Find each line below that includes "will", then copy it.

(SOURCE RECORDS)

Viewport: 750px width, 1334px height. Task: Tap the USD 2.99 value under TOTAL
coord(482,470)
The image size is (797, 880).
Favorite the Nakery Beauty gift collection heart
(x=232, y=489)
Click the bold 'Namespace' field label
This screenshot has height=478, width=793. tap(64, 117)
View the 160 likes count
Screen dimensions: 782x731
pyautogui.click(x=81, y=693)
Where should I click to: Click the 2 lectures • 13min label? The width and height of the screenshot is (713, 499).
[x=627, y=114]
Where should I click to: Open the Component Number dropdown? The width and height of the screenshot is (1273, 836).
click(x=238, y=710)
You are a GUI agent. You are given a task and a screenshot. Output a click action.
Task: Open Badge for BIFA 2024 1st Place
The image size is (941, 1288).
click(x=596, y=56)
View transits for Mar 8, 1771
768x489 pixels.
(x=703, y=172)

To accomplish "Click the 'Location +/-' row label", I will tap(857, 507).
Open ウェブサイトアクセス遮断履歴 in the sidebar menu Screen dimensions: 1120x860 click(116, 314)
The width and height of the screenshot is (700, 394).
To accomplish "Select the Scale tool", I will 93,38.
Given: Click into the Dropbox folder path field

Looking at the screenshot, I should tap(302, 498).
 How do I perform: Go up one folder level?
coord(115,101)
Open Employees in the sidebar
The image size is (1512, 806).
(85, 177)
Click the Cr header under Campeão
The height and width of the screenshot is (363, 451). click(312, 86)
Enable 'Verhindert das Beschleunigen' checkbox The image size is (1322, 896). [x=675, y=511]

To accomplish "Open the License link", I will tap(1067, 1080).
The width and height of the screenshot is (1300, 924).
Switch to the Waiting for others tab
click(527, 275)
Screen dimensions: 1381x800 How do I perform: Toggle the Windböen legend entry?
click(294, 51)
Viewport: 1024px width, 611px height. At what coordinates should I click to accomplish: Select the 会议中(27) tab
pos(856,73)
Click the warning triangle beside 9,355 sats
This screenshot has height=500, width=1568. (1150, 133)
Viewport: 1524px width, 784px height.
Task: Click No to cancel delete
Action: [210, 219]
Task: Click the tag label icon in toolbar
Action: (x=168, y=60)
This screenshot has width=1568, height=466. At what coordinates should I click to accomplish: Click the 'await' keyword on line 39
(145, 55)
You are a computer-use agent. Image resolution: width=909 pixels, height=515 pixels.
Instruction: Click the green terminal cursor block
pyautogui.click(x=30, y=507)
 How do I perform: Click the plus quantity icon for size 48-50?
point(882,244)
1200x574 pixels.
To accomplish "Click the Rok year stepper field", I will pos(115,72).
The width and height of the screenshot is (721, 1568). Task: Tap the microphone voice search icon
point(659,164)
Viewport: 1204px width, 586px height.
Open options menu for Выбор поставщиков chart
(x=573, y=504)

(End SOURCE RECORDS)

_THE COMPLETED TASK_.
To accomplish "Click the 'Location +/-' row label", I will tap(857, 507).
To accomplish "Select the Scale tool", I will 93,38.
To accomplish "Open the License link", I will tap(1067, 1080).
To accomplish "Click the Rok year stepper field", I will pos(115,72).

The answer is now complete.